To do. Rewrite the material below with every occurrence of "button" changed to "control" and nothing else altered. Leave the pictures out of your answer.

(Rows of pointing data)
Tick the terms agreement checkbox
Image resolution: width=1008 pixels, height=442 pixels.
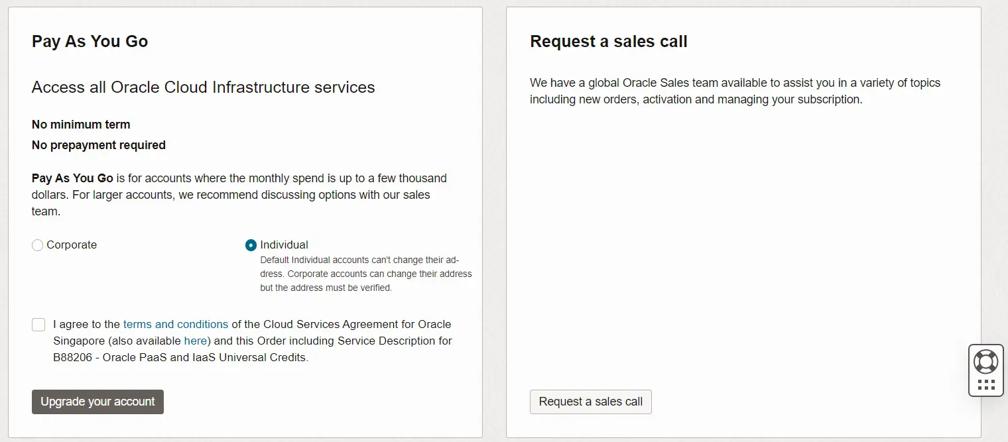click(38, 325)
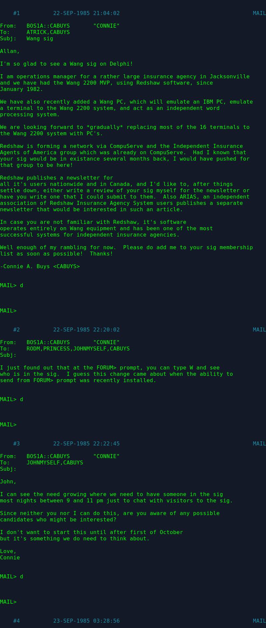Image resolution: width=266 pixels, height=628 pixels.
Task: Click the line starting 'Redshaw publishes a newsletter'
Action: coord(57,178)
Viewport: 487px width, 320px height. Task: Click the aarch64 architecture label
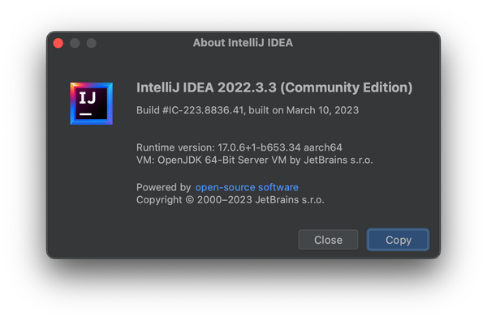[x=323, y=147]
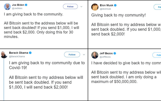
Task: Follow the Joe Biden account
Action: point(70,7)
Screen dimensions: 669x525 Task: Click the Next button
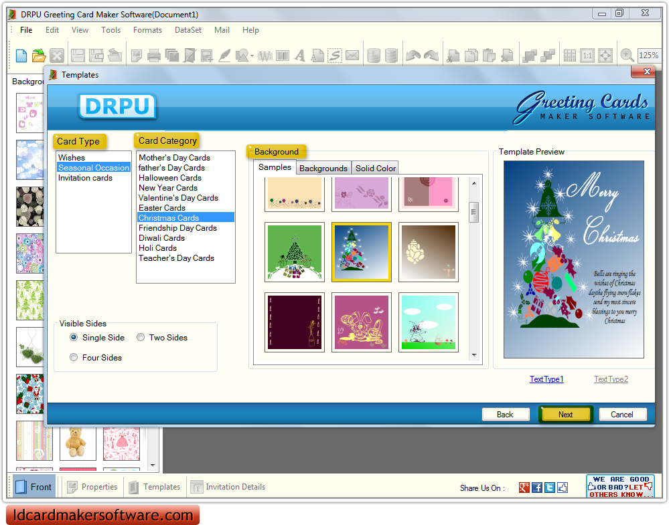click(x=565, y=414)
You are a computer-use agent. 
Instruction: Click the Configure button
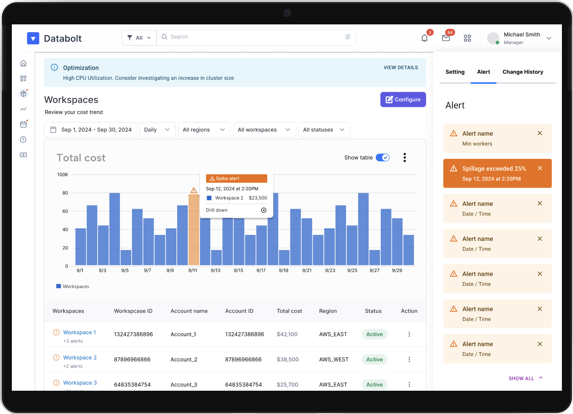point(403,99)
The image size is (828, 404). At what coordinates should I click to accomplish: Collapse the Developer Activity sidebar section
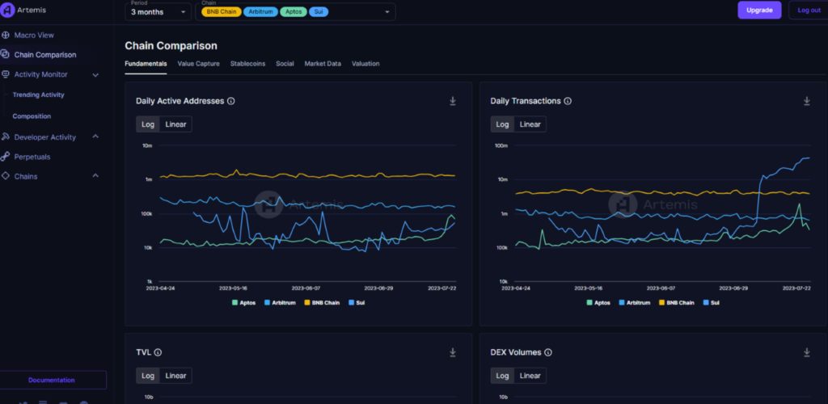click(x=95, y=137)
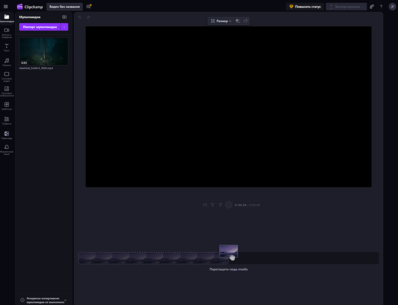Open the Текст panel in the sidebar

[x=6, y=46]
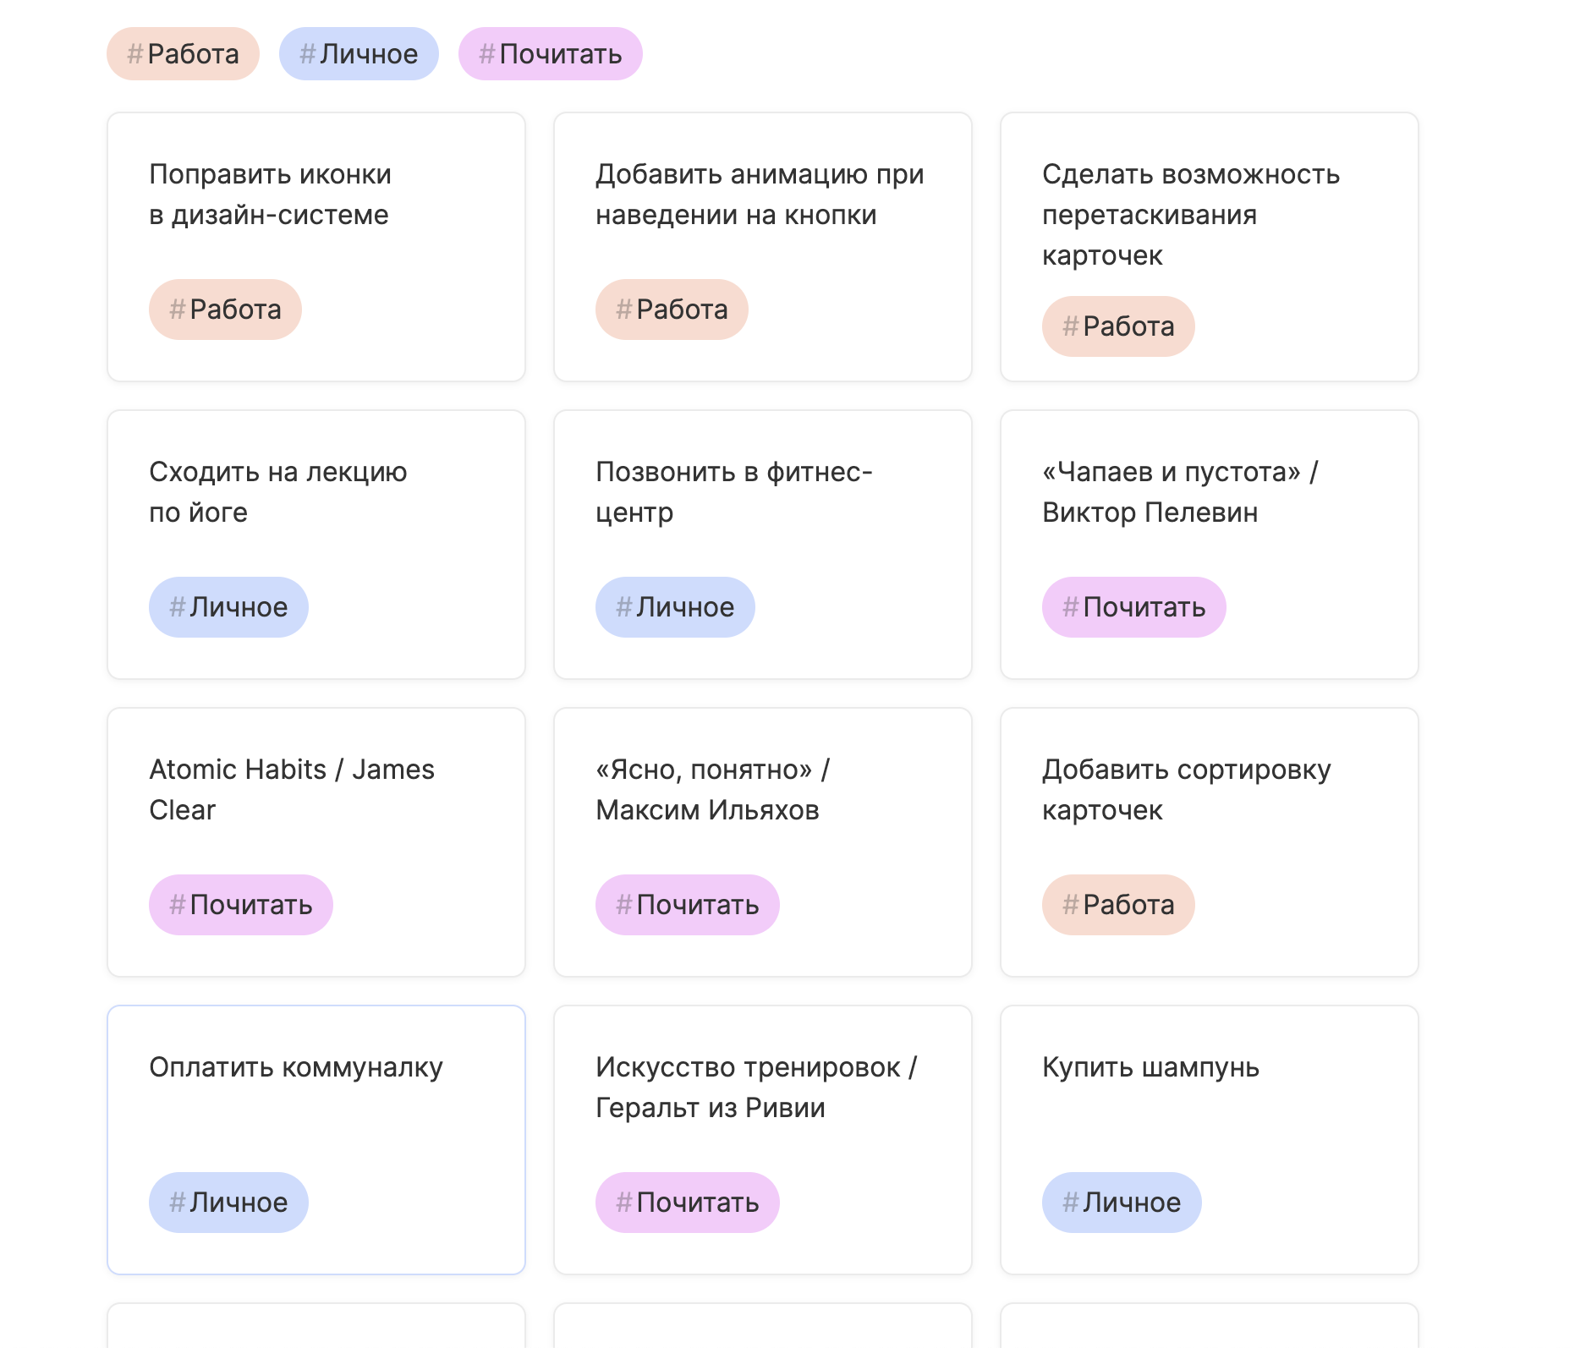Screen dimensions: 1575x1348
Task: Select the «Добавить анимацию при наведении» card
Action: tap(760, 195)
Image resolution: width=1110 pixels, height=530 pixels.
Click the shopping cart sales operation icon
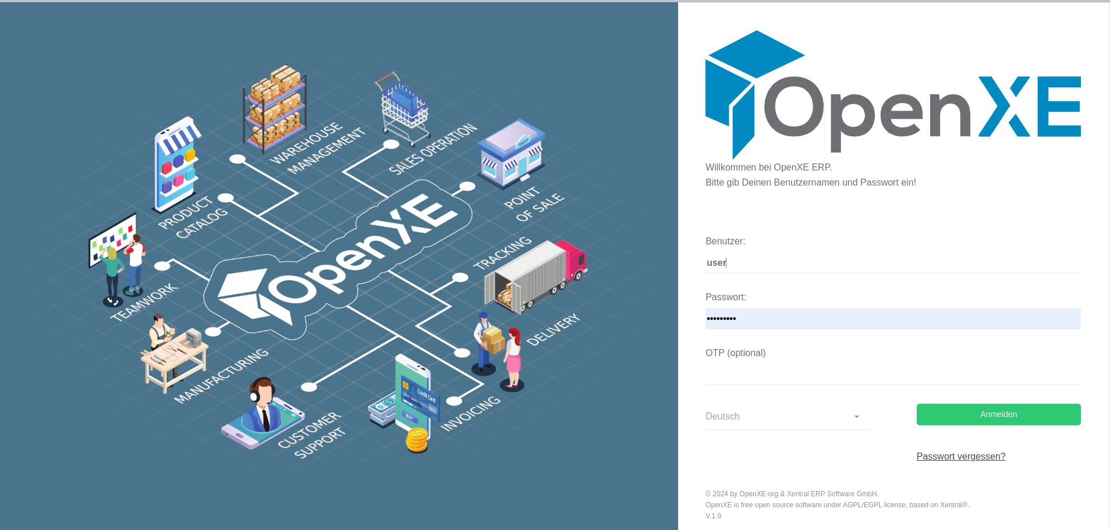pos(404,109)
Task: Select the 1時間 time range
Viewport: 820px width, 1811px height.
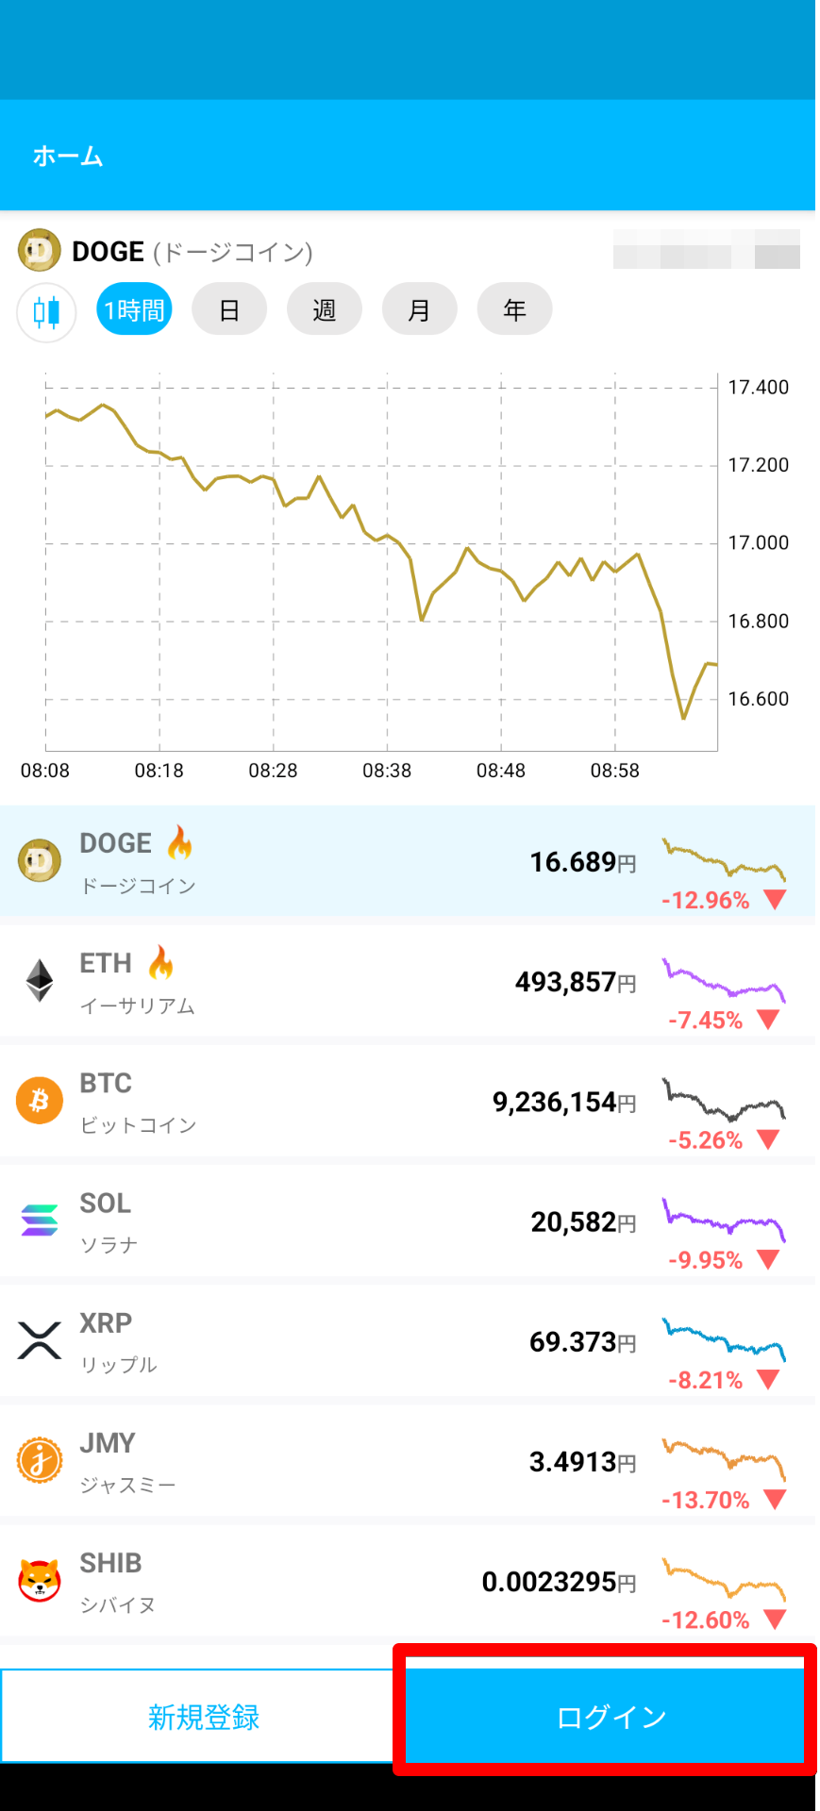Action: pos(134,309)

Written solution.
Tick the terms agreement checkbox
Image resolution: width=1008 pixels, height=442 pixels.
click(38, 325)
Image resolution: width=266 pixels, height=628 pixels.
Task: Click the line starting 'Redshaw publishes a newsletter'
Action: coord(57,178)
Viewport: 487px width, 320px height. Task: Click the aarch64 architecture label
[x=323, y=147]
Task: Follow the Joe Biden account
Action: point(70,7)
Screen dimensions: 669x525 Task: Click the Next control
click(x=565, y=414)
You are a computer-use agent. 
Instruction: Click the Configure control
point(403,99)
The image size is (828, 404). At what coordinates should I click to accomplish: Collapse the Developer Activity sidebar section
click(x=95, y=137)
Open the Текст panel in the sidebar

[x=6, y=46]
Screen dimensions: 1575x1348
Task: Select the «Добавить анимацию при наведении» card
Action: tap(760, 195)
Image resolution: width=1110 pixels, height=530 pixels.
Click the shopping cart sales operation icon
pos(404,109)
Task: Select the 1時間 time range
Viewport: 820px width, 1811px height.
Action: pos(134,309)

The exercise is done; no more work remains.